Q. Solve using the quadratic formula.

\newline

3x^2 + 6x + 3 = 0

\newline

Write your answers as integers, proper or improper fractions in simplest form, or decimals rounded to the nearest hundredth.

\newline

x =

_____ or

x =

_____

Quadratic Formula Definition: The quadratic formula is given by $x = \frac{-b \pm \sqrt{b^2 - 4ac}}{2a}$ , where $a$ , $b$ , and $c$ are the coefficients of the quadratic equation $ax^2 + bx + c = 0$ . In this case, $a = 3$ , $b = 6$ , and $c = 3$ .
Calculate Discriminant: First, calculate the discriminant, which is the part under the square root in the quadratic formula: $b^2 - 4ac$ . For our equation, the discriminant is $6^2 - 4(3)(3)$ .
Discriminant Calculation: Perform the calculation: $6^2 - 4(3)(3) = 36 - 36 = 0$ .
One Real Solution: Since the discriminant is $0$ , there is only one real solution to the equation, and it is not necessary to calculate the $\pm$ part of the formula.
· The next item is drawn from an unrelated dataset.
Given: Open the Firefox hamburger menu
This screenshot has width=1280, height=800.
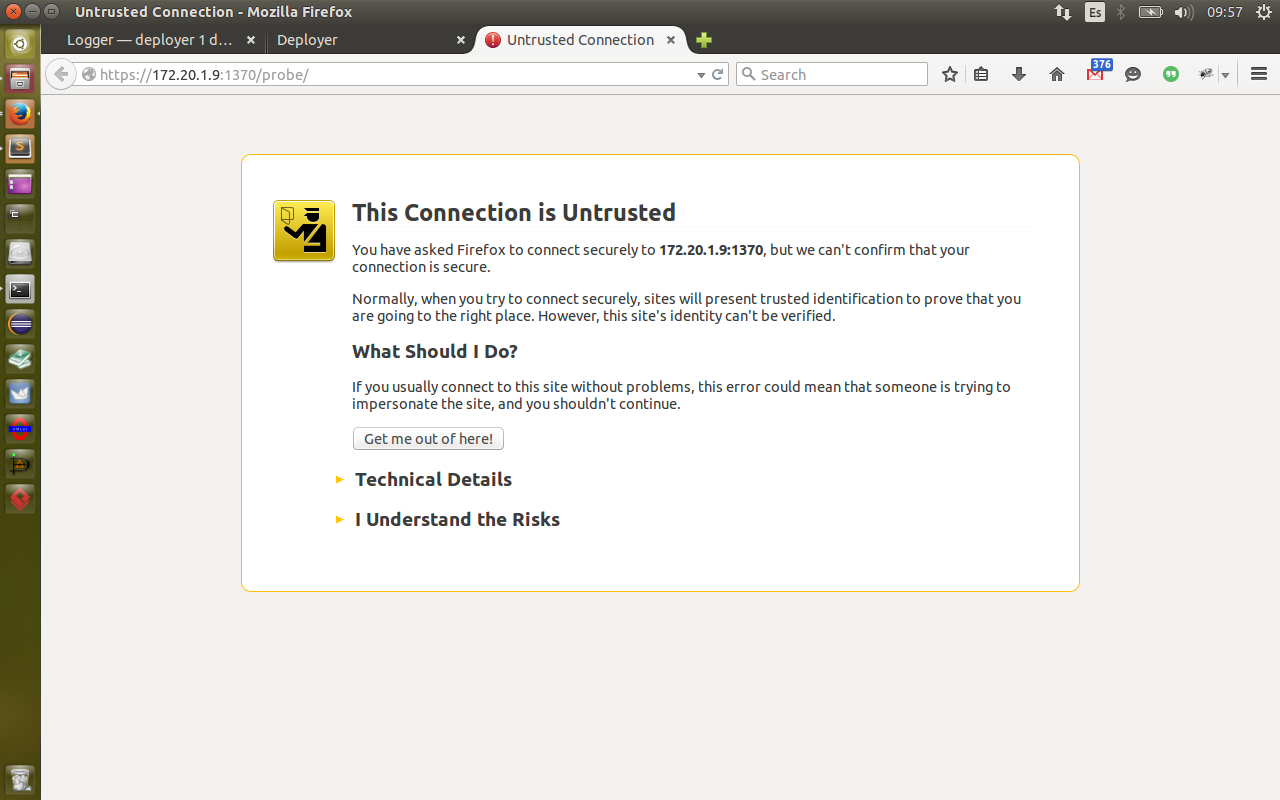Looking at the screenshot, I should click(x=1259, y=74).
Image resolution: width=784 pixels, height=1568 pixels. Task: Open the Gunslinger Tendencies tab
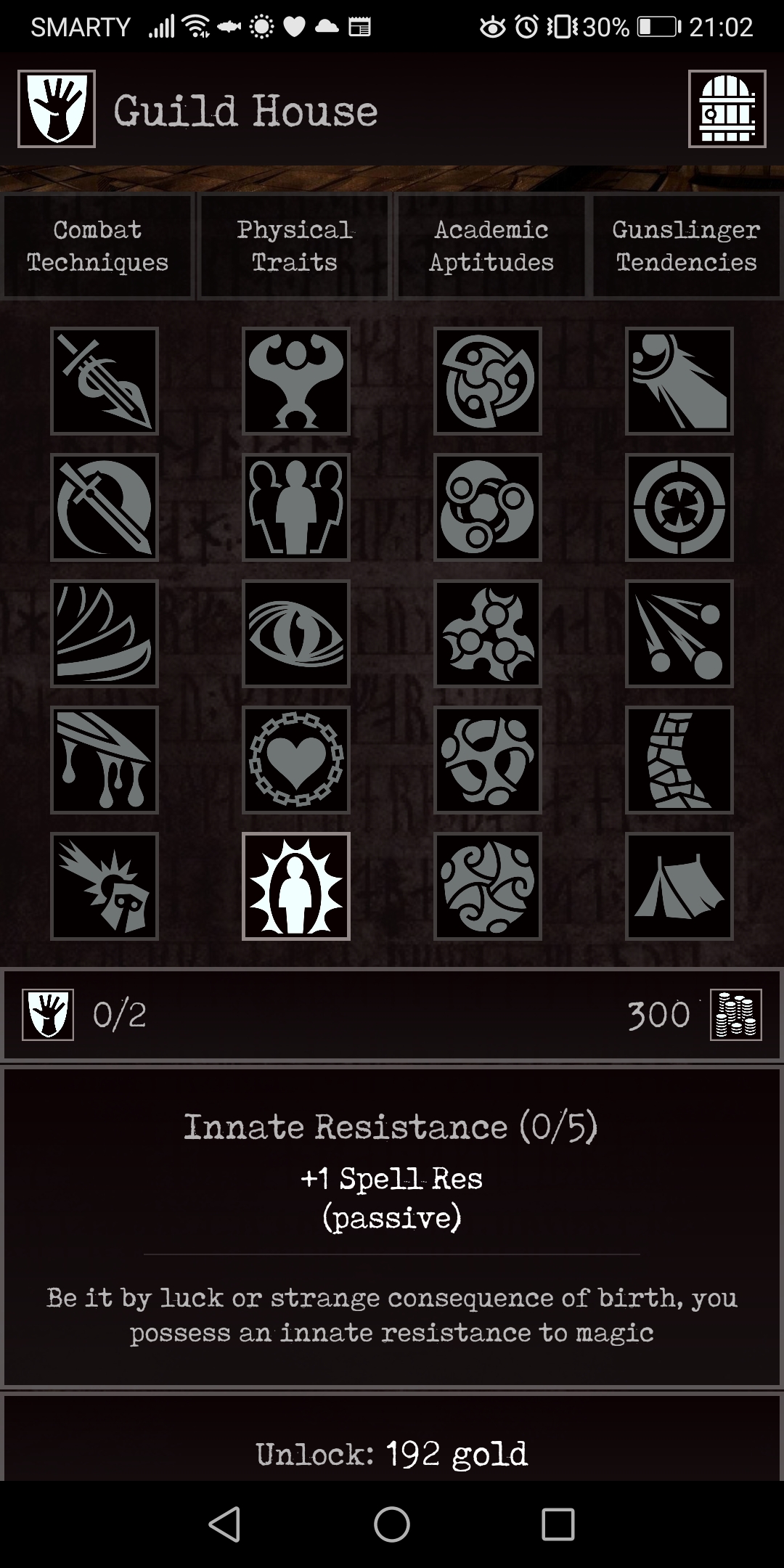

We can proceed with $x = -b / (2a)$ .
Substitute Values: Substitute the values of $a$ and $b$ into the formula: $x = \frac{-6}{(2 \times 3)}$ .
Final Calculation: Perform the calculation: $x = -6 / 6 = -1$ .
Unique Solution: The solution to the equation $3x^2 + 6x + 3 = 0$ is $x = -1$ . Since the discriminant was $0$ , there is only one unique solution.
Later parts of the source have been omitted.